Big changes are happening with Apple, and it could affect where iPhones are made. Apple, the world’s biggest company, saw its stock prices drop by 16% recently. The reason for this is because of new tariffs (extra taxes on imports) that have been put on Apple’s products. Right now, China makes about 80% of the 220 million iPhones sold every year. But because of the tariffs, Apple is facing a huge challenge, and the price of iPhones could go up by 40%. This is a big problem, especially since the smartphone market is already slowing down.
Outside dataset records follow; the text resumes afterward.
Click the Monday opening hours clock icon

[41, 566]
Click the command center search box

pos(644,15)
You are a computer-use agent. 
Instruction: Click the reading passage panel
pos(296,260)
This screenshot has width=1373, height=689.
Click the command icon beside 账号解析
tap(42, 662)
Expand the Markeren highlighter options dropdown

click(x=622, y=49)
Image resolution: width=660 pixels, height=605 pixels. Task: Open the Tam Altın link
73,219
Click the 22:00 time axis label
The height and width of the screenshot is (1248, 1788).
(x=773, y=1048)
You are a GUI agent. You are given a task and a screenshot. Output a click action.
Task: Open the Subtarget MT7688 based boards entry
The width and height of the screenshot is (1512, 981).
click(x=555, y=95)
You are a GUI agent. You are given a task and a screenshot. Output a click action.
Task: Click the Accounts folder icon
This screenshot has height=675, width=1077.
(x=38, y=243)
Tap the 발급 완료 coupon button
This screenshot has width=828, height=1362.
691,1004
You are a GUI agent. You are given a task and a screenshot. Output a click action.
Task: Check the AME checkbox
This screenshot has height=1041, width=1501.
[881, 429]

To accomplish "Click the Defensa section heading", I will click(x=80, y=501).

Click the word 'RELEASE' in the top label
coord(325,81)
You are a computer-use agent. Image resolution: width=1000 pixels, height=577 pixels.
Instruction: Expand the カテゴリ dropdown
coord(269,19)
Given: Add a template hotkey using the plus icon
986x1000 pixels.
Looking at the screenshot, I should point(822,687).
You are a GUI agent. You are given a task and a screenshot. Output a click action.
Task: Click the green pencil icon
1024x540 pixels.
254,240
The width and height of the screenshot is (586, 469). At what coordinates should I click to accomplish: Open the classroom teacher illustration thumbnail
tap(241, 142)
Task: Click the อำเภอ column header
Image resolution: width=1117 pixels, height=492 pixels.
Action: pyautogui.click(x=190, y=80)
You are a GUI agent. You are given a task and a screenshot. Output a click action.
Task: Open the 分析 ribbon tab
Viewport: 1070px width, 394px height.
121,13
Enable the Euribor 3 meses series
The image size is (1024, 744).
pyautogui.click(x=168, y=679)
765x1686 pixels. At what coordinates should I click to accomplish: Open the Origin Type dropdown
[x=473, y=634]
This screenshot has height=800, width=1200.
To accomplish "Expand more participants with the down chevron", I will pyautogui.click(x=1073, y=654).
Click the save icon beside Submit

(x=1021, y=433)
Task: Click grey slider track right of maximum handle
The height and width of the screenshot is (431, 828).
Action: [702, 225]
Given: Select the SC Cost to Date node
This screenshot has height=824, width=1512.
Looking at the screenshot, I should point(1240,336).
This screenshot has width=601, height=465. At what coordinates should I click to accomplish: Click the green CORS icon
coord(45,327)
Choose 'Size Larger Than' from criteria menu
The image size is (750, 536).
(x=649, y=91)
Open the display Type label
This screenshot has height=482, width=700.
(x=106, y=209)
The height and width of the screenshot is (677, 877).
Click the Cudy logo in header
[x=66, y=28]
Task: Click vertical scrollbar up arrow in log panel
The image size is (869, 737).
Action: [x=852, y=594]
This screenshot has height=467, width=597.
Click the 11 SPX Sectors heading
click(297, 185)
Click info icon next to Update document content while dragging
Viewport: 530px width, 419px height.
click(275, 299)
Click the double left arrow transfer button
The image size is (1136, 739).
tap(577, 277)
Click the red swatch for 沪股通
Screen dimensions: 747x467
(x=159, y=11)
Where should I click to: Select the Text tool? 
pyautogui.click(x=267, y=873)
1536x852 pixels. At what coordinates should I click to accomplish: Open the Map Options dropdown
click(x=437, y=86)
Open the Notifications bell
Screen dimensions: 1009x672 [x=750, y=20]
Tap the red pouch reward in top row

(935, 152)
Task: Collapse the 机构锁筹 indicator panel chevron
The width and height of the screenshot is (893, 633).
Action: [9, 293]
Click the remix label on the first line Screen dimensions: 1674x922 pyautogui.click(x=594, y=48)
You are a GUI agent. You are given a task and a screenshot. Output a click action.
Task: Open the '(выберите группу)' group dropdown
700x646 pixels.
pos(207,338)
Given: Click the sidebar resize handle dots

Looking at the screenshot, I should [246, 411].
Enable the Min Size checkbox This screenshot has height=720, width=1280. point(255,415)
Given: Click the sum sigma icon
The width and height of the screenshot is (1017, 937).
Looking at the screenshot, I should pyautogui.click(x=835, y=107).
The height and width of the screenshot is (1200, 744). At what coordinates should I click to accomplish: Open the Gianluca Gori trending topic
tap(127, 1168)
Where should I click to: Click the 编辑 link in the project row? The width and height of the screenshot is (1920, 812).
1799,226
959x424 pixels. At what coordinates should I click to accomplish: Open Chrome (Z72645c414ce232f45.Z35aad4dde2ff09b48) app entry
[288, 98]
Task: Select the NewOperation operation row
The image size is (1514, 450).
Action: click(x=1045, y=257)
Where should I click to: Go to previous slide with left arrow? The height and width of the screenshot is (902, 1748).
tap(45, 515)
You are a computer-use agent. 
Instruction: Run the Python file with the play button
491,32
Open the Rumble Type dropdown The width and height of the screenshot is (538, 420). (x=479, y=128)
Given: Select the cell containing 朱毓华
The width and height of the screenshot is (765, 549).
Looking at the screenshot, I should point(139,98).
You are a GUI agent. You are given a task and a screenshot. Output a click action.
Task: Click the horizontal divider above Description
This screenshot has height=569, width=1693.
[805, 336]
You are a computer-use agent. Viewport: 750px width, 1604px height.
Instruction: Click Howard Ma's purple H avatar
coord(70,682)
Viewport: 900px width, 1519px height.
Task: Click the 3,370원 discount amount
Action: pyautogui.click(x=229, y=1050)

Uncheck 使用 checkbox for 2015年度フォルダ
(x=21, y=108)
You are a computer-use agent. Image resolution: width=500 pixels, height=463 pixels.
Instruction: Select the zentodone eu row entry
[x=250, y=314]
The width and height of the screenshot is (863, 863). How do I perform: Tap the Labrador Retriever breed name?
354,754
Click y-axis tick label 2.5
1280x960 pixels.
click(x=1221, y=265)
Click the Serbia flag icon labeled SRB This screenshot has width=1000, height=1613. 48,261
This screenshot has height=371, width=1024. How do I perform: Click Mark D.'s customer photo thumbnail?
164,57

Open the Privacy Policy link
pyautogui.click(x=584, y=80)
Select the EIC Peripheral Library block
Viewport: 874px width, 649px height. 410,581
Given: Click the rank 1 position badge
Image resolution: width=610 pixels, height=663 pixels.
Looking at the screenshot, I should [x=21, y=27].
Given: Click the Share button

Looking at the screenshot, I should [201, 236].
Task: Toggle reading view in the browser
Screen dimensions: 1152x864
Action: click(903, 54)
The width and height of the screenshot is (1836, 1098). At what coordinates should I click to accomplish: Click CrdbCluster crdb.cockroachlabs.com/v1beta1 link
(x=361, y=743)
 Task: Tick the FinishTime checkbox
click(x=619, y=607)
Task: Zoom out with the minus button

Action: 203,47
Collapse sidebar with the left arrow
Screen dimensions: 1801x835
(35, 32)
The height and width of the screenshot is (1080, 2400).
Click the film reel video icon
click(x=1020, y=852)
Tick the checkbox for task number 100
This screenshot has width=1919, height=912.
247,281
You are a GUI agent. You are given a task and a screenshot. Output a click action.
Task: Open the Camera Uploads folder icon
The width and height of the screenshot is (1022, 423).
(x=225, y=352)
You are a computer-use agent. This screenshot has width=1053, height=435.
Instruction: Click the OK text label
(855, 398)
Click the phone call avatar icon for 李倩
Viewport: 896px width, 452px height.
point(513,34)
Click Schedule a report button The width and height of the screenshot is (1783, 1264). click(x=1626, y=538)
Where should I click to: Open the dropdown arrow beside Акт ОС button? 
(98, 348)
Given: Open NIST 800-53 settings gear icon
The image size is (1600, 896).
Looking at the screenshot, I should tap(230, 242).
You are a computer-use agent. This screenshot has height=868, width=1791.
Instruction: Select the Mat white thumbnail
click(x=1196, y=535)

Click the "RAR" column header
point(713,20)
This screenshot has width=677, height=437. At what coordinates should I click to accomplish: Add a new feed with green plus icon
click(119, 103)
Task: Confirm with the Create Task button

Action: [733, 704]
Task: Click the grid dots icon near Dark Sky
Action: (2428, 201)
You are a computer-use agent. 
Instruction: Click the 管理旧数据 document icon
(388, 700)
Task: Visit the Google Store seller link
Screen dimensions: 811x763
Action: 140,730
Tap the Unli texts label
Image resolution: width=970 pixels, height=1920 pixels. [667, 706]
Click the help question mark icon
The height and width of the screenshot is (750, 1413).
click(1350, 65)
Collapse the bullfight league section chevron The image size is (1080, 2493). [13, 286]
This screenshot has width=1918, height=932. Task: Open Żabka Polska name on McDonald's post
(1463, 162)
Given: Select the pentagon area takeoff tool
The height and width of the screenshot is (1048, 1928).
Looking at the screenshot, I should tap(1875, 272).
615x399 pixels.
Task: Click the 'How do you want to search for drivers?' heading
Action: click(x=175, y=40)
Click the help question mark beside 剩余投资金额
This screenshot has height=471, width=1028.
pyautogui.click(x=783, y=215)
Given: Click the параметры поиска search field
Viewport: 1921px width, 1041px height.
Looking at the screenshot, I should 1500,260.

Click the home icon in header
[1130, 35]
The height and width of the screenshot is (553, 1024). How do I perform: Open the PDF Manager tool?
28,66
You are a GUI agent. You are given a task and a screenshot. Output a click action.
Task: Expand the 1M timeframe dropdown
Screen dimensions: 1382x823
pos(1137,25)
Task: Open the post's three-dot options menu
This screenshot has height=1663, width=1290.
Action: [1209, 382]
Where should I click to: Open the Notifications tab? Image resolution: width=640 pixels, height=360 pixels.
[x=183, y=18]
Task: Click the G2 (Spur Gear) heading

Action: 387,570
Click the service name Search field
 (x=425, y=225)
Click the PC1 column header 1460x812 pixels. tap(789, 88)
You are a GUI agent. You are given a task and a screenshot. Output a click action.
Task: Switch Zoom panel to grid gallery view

In response to these challenges, Apple has started sending more products from factories in India and China to the U.S. India assembles about 15% of iPhones, but it’s facing a 26% tariff, which is still higher than companies expected when they began setting up factories in India. India hasn’t benefited as much as countries like Vietnam, which made some smarter moves, like changing tax laws and signing agreements to help with trade. This makes it harder for India to catch up.

China has also made its own tariffs, making the situation even worse. Vietnam, which has a $123.46 billion trade surplus with the U.S., is offering to reduce its tariffs in exchange for the U.S. lowering theirs. Vietnam might benefit the most from these changes, but India is still in the game. If the tariffs stay the same, India could do better, but it’s hard to predict what will happen next.

One thing is for sure: if more smartphone manufacturing moves to the U.S., it will likely be done by robots, not by American workers.